Example 1- ^ to match start of string

The below program matches ‘th’ at the beginning of a string.It also matches ‘Th’ as we set our matcher to be case insensitive .

package devsought;

 

import java.util.regex.Matcher;

import java.util.regex.Pattern;

 

public class Regex5 {

 

    public static void main(String... args) {

        String str = "The chef is in the kitchen preparing a meal.";

        Pattern pattern = Pattern.compile("^th", Pattern.CASE_INSENSITIVE);

        Matcher matcher = pattern.matcher(str);

        if (matcher.find()) {

            System.out.println("Matched::" + matcher.group());

        } else {

            System.out.println("NO MATCH");

        }

 

    }

}

The above program outputs

Matched::Th

Explanation: Th in ‘The’ is matches since Th is at the beginning of our string. The second ‘the’ does not give a match since its not at the start of our string.We can observe this is our string was ‘chef is in the kitchen preparing a meal. Whereby the output would be NO MATCH .

Example 2-when used outside at start of brackets ^[….]+

When used in this scenario it means we try to match, at the start of the string, one of the characters inside the brackets e.g ^ [abc]+ will get a  match  in abefgj, aacblkja,cbegh,b12c but not get a match in dabgh,gccb,1abcc.

See below table  for inputs and matches of the above regex(^[abc]+)-match at the start of the string ,one or more times(we have used quantifier +) the occurrence of a ,b or c

Input string

Matched result

Explanation

abefgj

ab

The first a and b match start of string.Starting at e no match as not defined in our regex

aacblkja

aacb

First two a’s match,followed by c and b.Starting l no match as not defined in our regex

cbegh

cb

c and b match as per our regex.Rest of string does not match

b12c

b

Only b matches.

dabgh

NO MATCH

d is not one of the characters we expect at start of our string

gccb

NO MATCH

g is not one of the characters we expect at start of our string

1abcc

NO MATCH

1 is not one of the characters we expect at start of our string

 

Example 3- when used inside brackets as first character e.g [ad23][^bc][e-z]+

In this scenario ,the ^ negates, that is excludes characters after it inside the brackets from being matched. Matched outputs from table below  explains this.

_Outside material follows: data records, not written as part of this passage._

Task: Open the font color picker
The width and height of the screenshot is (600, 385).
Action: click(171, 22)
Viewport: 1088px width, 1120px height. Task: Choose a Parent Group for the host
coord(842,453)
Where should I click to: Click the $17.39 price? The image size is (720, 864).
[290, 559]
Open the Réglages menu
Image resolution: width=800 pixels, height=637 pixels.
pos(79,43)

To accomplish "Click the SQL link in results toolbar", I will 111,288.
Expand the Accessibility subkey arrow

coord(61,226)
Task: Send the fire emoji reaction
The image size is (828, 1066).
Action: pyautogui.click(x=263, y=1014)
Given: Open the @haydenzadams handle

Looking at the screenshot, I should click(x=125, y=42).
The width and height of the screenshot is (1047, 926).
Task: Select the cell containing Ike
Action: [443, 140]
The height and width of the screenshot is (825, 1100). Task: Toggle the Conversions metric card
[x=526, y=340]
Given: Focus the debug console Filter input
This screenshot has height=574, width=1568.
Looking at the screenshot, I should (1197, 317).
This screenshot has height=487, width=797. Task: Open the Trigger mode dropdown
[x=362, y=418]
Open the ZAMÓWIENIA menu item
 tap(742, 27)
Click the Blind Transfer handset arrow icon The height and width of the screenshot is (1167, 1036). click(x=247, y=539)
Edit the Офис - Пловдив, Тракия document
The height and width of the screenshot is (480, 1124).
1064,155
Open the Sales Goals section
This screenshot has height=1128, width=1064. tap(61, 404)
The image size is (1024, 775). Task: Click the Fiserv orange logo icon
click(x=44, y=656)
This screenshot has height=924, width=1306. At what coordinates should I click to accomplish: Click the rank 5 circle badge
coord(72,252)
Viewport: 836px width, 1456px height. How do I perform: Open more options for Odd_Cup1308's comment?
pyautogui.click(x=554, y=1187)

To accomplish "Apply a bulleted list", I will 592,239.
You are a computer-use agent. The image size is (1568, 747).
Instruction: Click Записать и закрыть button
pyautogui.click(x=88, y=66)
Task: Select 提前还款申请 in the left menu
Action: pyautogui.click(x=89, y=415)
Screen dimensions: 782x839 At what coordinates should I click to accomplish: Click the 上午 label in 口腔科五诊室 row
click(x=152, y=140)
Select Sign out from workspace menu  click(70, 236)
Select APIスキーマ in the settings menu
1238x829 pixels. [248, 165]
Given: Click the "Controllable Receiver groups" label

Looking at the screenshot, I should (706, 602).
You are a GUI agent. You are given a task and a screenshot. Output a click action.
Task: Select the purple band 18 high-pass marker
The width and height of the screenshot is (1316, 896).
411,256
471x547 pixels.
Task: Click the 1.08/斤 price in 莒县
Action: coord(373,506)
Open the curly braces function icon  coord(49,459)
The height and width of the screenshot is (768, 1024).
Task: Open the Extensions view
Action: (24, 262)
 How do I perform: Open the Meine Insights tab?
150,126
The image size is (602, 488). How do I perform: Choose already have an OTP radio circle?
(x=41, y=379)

regex([ad23][^bc][e-z]+)- Match a string that starts with either a,d,2 or 3 followed by a character that is not b or c then followed by one or more characters in the range e to z.

Input string

Matched result

Explanation

aafe2bh

aafe

First a matches,second a matches as its not b or c then f matches followed by e since they are in the range e-z.Matching breaks at 2 since 2 is not within range e-z .

cad22

NO MATCH

First character c is not in expected characters at start of string

dadiseatingbreadatthelounge

adise , ating and datthelounge

adise-The first d is not matched since its not expected as a starting character,second character a matches the regex expectations,the following character d matches the regex expectation since its neither b nor c.The susbsequent characters i,s and e match as they are in the range e-z.

ating- a(the second letter ‘a’) was not included in the previous match since it does not fit in the range e-z,but it can start a new match since we expect a as one of the first characters.The subsequent  character t matches as a second character since its neither b nor c,i-g(i,n,g) match as they are in the range e-z.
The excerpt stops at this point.